Heuristic:VainF Torch Pruning AutoGrad Dependency Graph
| Knowledge Sources | |
|---|---|
| Domains | Deep_Learning, Debugging |
| Last Updated | 2026-02-08 12:00 GMT |
Overview
AutoGrad must be enabled (no torch.no_grad()) when building the DependencyGraph, because Torch-Pruning uses PyTorch's autograd engine to trace the computation graph.
Description
Torch-Pruning traces the model's forward pass using PyTorch's autograd mechanism to discover inter-layer structural dependencies. If autograd is disabled (e.g., inside a torch.no_grad() context manager or with torch.set_grad_enabled(False)), the tracing will fail because the computational graph is not recorded.
This is a common pitfall for users who habitually wrap inference code in torch.no_grad() for efficiency and forget to remove it when initializing the pruner.
Usage
Use this heuristic whenever you encounter errors during DependencyGraph.build_dependency() or BasePruner.__init__(). If the error occurs during the forward pass trace, the most likely cause is that autograd is disabled.
The Insight (Rule of Thumb)
- Action: Ensure that
torch.no_grad()andtorch.inference_mode()are NOT active when building the dependency graph or initializing a pruner. - Value: N/A (boolean requirement).

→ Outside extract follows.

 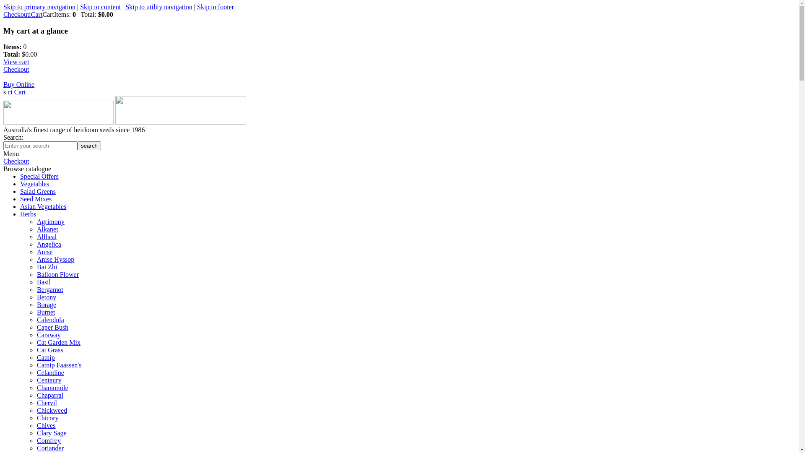 I want to click on 'Herbs', so click(x=28, y=213).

- Trade-off: Slightly higher memory usage during graph building due to gradient tracking, but this is a one-time cost that is negligible compared to the model size.
Reasoning
Torch-Pruning's DependencyGraph.build_dependency() passes example_inputs through the model and inspects the resulting autograd graph to discover which layers are connected. Each node in the autograd graph corresponds to an operation (convolution, linear, batch norm, etc.), and the edges reveal the data flow between layers. Without autograd, no graph is recorded, and the dependency analysis cannot proceed.

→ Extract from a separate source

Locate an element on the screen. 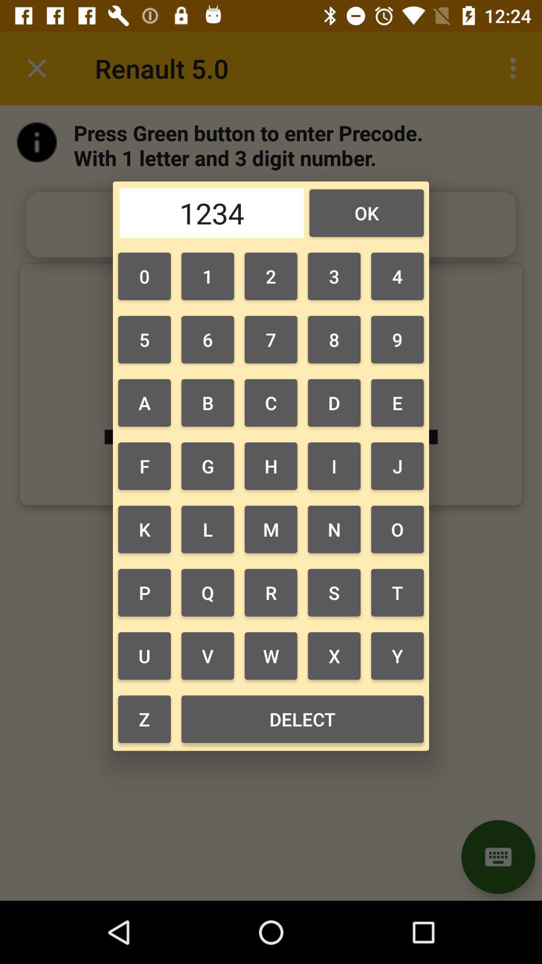 The image size is (542, 964). button next to h item is located at coordinates (207, 529).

This is fundamentally different from model tracing with torch.jit.trace(), which builds an execution graph even without gradients. Torch-Pruning specifically relies on the autograd graph because it provides richer structural information about parameter dependencies.
Code Evidence
From README.md (line 95):
Please make sure that AutoGrad is enabled since TP will analyze the model
structure with the Pytorch AutoGrad. This means we need to remove torch.no_grad()
or something similar when building the dependency graph.

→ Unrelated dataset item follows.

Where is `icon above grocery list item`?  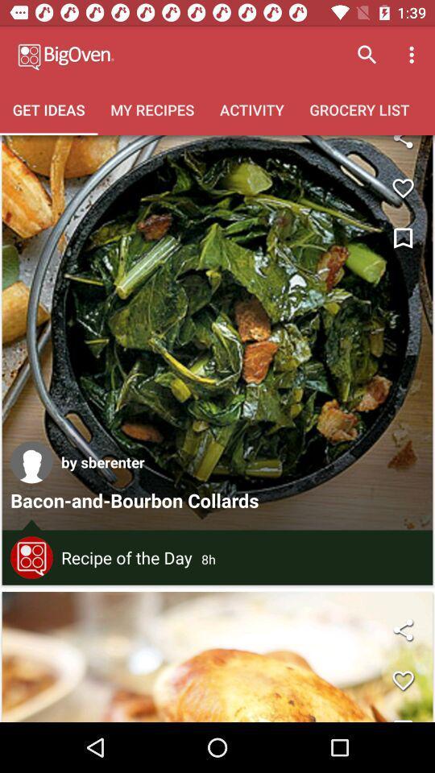 icon above grocery list item is located at coordinates (366, 55).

Flexible input handling with autograd from torch_pruning/dependency/graph.py:472-475:
try:
out = model(*example_inputs)
except:
out = model(example_inputs)
Note that count_ops_and_params uses @torch.no_grad() (at torch_pruning/utils/op_counter.py:21), which is fine because FLOPs counting does not need the dependency graph. But this decorator must NOT be present during graph building.